Mailing List Archive

Lucene's scalability
Is there a known limit to the number of documents that Lucene can handle
efficiently? I'm looking to index around 15 million, 2K docs which contain
7-10 searchable fields. Should I be attempting this with Lucene?

Thanks,

Joel
RE: Lucene's scalability [ In reply to ]
I currently have an index of ~ 12 million documents, which are each about
that size (but in xml form).

When they are transformed for lucene to index, there are upwards of 50
searchable fields.

The index is about 10 GB right now.

I have not yet had any problems with "pushing the limits" of lucene.

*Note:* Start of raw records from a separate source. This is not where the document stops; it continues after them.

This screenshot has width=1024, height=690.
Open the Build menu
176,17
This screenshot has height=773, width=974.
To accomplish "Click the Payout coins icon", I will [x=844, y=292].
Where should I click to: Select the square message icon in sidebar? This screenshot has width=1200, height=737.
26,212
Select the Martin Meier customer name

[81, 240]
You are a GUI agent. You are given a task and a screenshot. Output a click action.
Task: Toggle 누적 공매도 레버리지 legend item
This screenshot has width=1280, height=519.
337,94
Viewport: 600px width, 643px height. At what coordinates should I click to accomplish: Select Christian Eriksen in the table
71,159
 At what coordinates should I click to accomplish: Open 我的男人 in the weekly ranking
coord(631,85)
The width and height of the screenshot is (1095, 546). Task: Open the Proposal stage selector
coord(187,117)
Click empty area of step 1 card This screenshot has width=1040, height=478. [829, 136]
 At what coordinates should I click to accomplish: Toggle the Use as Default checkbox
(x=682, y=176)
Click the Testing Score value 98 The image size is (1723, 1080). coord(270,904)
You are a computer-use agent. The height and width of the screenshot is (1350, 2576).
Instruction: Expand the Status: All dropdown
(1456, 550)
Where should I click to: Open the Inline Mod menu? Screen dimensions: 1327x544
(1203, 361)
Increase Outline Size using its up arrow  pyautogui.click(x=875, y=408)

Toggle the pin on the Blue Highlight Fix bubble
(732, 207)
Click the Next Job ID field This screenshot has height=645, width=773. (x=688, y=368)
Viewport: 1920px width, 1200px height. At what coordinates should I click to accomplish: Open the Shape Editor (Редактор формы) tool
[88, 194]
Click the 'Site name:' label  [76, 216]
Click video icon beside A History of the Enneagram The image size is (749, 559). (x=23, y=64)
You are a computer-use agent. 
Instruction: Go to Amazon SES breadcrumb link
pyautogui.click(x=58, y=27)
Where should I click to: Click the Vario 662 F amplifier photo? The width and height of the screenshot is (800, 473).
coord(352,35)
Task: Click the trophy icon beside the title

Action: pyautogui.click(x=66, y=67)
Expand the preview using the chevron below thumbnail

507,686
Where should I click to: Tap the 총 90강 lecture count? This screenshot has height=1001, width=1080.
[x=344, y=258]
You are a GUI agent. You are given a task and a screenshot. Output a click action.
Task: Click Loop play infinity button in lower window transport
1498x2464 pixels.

In the next few weeks, I will be pushing my number of indexed documents up
into the 15-20 million range. I can let you know if any problems arise.

Dan



-----Original Message-----
From: Joel Bernstein [mailto:j.bernstein@ei.org]
Sent: Monday, April 29, 2002 1:32 PM
To: lucene-user@jakarta.apache.org
Subject: Lucene's scalability


Is there a known limit to the number of documents that Lucene can handle
efficiently? I'm looking to index around 15 million, 2K docs which contain
7-10 searchable fields. Should I be attempting this with Lucene?

Thanks,

Joel


--
To unsubscribe, e-mail: <mailto:lucene-user-unsubscribe@jakarta.apache.org>
For additional commands, e-mail: <mailto:lucene-user-help@jakarta.apache.org>
Re: Lucene's scalability [ In reply to ]
Great,

Thanks for the quick response, I am very interested in hearing
how lucene handles itself in the 15-20 million doc range.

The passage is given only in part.